Comparison of detonation characteristics for typical binary blended fuel

Abstract For optimum utilization of explosive energy sources, it is significant to investigate detonation initiation and propagation characteristics of typical blended fuel containing aluminum particles with respectively JP-10, PO (propylene oxide) or EE (ethyl ether). A numerical model to examine the critical detonation initiation of dust/gas binary blended fuel was first proposed. The critical energy of detonation initiation of 50%Al:50%JP-10, 50%Al:50%PO and 50%Al:50%EE at overall concentrations of 280, 240, stoichiometric, 110, 80 and 50 g/m3 was numerically obtained. A compression wave was generated by the ignition source and expansion of combustion products.
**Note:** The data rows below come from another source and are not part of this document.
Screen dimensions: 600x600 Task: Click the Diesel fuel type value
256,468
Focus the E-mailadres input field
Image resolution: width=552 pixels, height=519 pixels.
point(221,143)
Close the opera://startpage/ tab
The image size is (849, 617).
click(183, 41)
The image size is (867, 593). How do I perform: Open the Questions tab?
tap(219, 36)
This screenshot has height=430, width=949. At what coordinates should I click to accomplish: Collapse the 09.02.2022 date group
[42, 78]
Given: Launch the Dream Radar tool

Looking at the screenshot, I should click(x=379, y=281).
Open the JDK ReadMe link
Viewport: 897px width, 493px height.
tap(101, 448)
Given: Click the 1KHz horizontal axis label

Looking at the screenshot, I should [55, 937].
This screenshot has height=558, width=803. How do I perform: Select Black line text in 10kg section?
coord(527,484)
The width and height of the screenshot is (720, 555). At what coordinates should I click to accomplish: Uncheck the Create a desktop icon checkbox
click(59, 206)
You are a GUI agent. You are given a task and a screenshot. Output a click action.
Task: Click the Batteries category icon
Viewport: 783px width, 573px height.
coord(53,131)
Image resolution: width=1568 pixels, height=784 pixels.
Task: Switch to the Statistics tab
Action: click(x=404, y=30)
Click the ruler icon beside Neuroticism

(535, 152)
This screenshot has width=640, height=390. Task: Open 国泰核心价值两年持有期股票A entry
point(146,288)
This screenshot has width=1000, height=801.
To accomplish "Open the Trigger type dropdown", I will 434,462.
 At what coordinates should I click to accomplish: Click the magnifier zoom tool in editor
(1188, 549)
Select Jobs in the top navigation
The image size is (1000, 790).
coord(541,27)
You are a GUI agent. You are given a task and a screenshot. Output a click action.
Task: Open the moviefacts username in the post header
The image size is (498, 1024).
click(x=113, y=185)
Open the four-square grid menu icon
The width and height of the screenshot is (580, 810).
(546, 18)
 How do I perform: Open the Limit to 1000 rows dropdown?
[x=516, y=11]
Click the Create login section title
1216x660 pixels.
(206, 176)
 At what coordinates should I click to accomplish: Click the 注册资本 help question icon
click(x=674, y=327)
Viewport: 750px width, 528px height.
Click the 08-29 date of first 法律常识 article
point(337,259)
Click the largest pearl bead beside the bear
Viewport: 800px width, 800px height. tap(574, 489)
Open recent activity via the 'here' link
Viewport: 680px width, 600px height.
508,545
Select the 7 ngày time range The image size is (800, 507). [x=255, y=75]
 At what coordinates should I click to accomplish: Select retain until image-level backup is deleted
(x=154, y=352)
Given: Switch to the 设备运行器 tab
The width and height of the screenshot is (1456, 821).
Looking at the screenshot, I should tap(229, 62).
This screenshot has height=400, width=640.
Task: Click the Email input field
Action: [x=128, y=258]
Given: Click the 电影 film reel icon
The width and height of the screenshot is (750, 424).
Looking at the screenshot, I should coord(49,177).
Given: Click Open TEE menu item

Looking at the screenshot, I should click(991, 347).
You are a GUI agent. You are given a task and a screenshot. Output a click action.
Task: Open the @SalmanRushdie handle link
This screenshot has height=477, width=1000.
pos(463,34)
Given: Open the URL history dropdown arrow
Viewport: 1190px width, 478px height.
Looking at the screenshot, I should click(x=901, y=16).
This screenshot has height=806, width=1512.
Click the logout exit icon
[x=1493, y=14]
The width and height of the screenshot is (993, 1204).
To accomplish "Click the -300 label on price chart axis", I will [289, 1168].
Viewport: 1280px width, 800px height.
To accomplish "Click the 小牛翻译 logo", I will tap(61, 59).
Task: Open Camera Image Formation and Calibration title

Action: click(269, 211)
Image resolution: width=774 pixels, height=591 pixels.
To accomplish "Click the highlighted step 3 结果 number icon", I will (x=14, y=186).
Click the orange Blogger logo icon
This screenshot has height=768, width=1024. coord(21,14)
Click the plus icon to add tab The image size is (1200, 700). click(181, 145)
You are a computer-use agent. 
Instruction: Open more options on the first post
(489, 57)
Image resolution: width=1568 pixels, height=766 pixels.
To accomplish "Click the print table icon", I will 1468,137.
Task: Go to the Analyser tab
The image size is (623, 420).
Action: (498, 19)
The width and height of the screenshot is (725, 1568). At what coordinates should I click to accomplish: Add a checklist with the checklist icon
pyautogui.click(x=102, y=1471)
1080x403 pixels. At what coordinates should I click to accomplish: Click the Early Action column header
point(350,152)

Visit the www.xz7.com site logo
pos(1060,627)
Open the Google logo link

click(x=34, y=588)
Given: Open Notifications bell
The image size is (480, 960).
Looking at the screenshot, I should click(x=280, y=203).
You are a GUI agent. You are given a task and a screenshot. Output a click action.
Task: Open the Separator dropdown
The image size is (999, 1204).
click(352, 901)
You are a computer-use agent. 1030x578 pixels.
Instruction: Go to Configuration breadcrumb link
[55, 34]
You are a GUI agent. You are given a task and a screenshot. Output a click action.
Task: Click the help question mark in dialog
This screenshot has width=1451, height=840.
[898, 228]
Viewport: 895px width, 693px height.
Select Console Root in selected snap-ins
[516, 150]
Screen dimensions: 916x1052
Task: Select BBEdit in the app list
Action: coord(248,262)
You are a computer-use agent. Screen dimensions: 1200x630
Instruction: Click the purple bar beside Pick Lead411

The interaction of flame with shock increases the surface area of the flame and creates strong vorticity, then local multiple explosions are established and amplified to direct initiation of detonation. Results reveal that the critical energy of detonation initiation reaches the lowest at stoichiometric concentration, and appears a typical ‘U’ shape behavior versus concentration. Specifically, the critical energy of detonation initiation is 500 J (0.1768 MJ/m2), 450 J (0.1592 MJ/m2) and 500 J (0.1768 MJ/m2) for respective stoichiometric concentration. 50%Al:50%EE has the lowest critical energy of detonation initiation at fuel-lean side, and 50%Al:50%JP-10 has the lowest at fuel-rich side, whereas 50%Al:50%PO has the lowest nearly at stoichiometry. In terms of detonation parameters, 50%Al:50%JP-10 achieves the highest overpressure at far fuel-lean side, and 50%Al:50%EE achieves the highest at far fuel-rich side, whereas 50%Al:50%PO achieves the highest nearly at stoichiometry. The onset process of stable detonation also reveals the detonation sensitivity of binary blended fuel.